>>>>>

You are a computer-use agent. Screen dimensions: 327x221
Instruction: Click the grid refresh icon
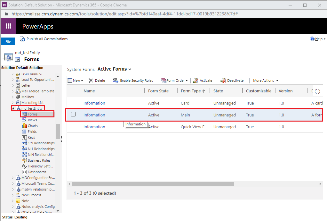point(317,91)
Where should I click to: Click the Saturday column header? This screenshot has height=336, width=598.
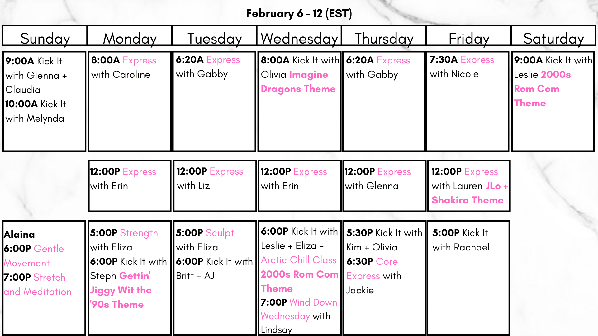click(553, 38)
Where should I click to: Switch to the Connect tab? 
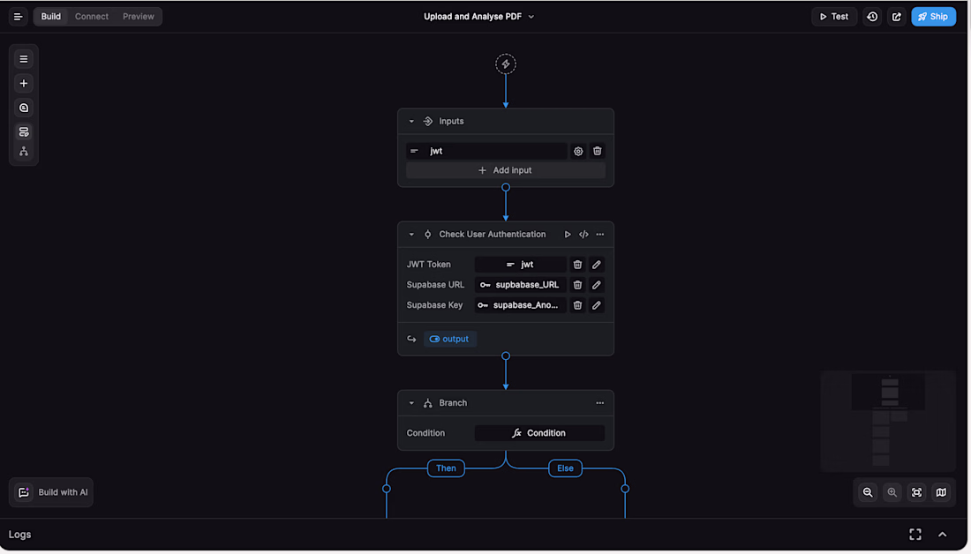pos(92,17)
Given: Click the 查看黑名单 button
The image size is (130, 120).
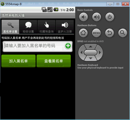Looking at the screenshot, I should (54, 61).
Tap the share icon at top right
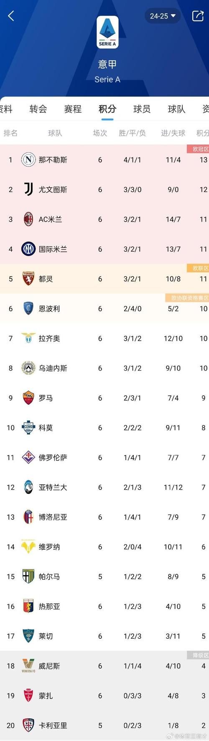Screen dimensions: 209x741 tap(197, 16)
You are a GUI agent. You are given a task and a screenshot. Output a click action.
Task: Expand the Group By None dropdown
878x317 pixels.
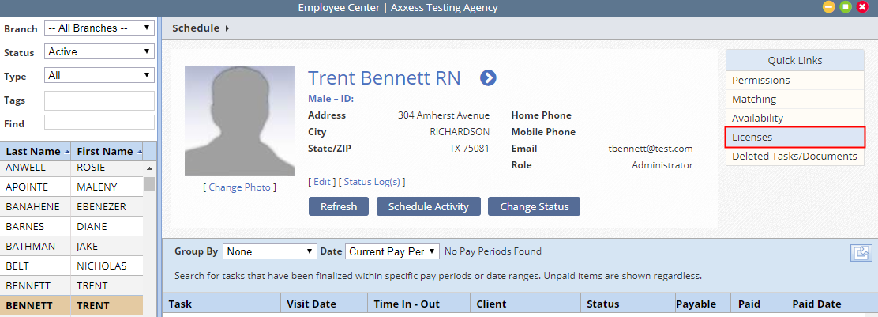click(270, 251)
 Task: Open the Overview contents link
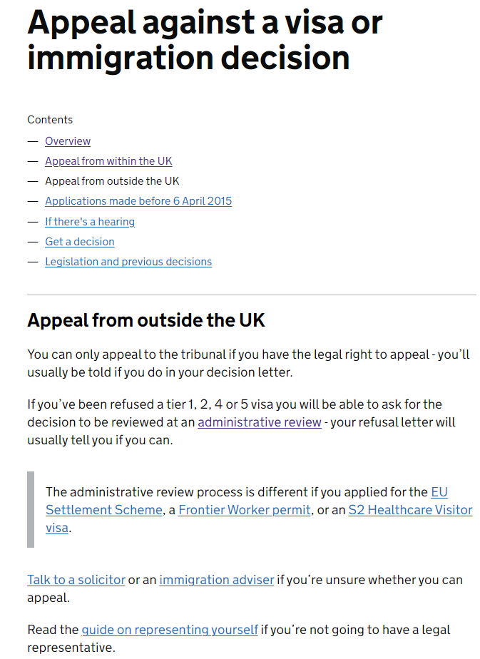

<<<<<

Activity:
Return the records above verbatim, leaving out images.

Response to this exercise:
You are a computer-use agent. Screen dimensions: 327x221
Instruction: Click the grid refresh icon
point(317,91)
Where should I click to: Click the Saturday column header? This screenshot has height=336, width=598.
click(553, 38)
Where should I click to: Switch to the Connect tab? 
pos(92,17)
Given: Click the 查看黑名单 button
The image size is (130, 120).
Looking at the screenshot, I should (54, 61).
Tap the share icon at top right
Screen dimensions: 209x741 tap(197, 16)
You are a GUI agent. You are given a task and a screenshot. Output a click action.
Task: Expand the Group By None dropdown
878x317 pixels.
click(270, 251)
 Task: Open the Overview contents link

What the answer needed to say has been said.